En plus, plusieurs commerces jouent leur avenir ces jours-ci. Les prochaines semaines seront cruciales pour eux, ajoute Mme Labrecque.
Reste à voir si les restaurants, qui tirent le diable par la queue en raison des restrictions imposées par le gouvernement du Québec, participeront à cette saison des soldes. L’an dernier, certains d’entre eux affichaient des rabais du Vendredi fou, rapporte la professeure de HEC Montréal.
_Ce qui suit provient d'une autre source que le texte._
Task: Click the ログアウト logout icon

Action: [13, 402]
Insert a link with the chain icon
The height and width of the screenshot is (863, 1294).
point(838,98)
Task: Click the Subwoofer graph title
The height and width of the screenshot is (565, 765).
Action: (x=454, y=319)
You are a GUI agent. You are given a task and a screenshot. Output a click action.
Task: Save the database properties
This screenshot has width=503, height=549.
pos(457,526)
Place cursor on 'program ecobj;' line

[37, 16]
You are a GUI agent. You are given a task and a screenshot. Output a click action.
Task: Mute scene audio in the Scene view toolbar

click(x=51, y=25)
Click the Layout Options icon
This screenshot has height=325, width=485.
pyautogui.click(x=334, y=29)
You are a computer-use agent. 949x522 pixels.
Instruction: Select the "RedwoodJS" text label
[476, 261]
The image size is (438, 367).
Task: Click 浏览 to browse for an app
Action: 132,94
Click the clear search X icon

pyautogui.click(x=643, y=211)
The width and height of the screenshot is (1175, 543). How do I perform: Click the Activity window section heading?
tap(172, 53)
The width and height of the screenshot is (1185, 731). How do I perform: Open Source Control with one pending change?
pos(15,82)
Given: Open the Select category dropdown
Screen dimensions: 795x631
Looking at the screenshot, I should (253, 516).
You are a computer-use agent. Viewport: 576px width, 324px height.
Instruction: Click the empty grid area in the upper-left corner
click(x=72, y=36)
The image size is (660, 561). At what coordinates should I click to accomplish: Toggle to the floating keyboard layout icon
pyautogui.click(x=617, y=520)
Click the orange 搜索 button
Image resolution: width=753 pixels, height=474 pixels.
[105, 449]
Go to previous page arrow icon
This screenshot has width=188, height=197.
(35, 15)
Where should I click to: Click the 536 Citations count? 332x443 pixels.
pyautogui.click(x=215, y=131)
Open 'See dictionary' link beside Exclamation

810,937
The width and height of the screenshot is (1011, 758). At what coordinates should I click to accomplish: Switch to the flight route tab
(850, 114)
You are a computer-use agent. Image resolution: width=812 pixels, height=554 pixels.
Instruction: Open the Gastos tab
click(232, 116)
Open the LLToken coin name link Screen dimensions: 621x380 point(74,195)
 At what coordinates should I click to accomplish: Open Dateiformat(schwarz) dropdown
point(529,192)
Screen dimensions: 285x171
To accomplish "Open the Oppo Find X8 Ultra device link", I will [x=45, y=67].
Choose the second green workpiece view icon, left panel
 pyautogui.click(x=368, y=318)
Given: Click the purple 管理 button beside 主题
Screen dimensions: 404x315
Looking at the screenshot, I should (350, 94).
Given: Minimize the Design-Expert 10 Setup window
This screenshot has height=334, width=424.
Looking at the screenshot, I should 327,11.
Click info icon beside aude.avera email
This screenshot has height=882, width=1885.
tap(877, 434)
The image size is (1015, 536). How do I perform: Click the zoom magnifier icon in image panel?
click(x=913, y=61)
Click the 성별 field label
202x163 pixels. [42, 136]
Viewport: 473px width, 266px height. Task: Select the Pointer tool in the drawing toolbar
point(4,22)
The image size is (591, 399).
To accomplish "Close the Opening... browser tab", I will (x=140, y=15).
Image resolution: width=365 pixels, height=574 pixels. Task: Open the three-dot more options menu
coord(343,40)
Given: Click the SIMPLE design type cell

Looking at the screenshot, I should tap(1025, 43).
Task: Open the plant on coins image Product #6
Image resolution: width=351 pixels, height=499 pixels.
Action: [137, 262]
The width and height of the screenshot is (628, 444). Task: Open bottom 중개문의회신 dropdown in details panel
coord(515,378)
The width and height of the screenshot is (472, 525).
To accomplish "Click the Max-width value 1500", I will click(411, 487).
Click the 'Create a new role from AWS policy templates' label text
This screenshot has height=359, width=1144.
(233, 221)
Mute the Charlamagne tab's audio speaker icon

Contre-mouvement du Black Friday
Si les rabais pullulent jusqu’à Noël, les consommateurs en profiteront-ils ? La pandémie de COVID-19 et le ralentissement économique qui s’ensuit les ont conscientisés sur l’impact de leurs achats, d’après Élisabeth Robinot. Elle soutient que le contre-mouvement du Vendredi fou, aussi appelé Vendredi vert ou Journée sans achat, prend de l’ampleur cette année.
«La crise nous a affectés collectivement, explique-t-elle. Elle a fait en sorte que plusieurs se sont posé la question de l’incidence de l’homme sur l’environnement. Elle permet ainsi d’amener des comportements plus responsables, de modifier les pratiques qui ne l’étaient pas et de convaincre des gens qui ne prenaient pas le temps ou qui n’étaient pas informés.»
Près de 69 % des répondants au sondage de RetailMeNot.ca songeaient à dépenser moins de 100 $ pendant le Vendredi fou, comparativement à 10 % l’an dernier.
Élisabeth Robinot s’attend à ce que davantage de ménages consomment avec modération pendant les soldes du mois de novembre en raison de leur situation financière, mais également de leur réflexion sur leurs achats. Les commerces de proximité devraient profiter de leur conscientisation, selon elle.
«Nos comportements changent, et plus ce changement dure, plus ce nouveau comportement deviendra la norme, avance la professeure de l’UQAM, plutôt optimiste. Nos pratiques de pandémie plus écoresponsables sont certainement amenées à rester.»
La professeure de HEC Montréal, JoAnne Labrecque, croit aussi que certaines habitudes prises pendant la pandémie demeureront après le retour à la normale, en évoquant les achats en ligne. Elle estime toutefois qu’il faudra patienter jusqu’à la fin de la crise sanitaire pour mesurer les conséquences sur le comportement des consommateurs.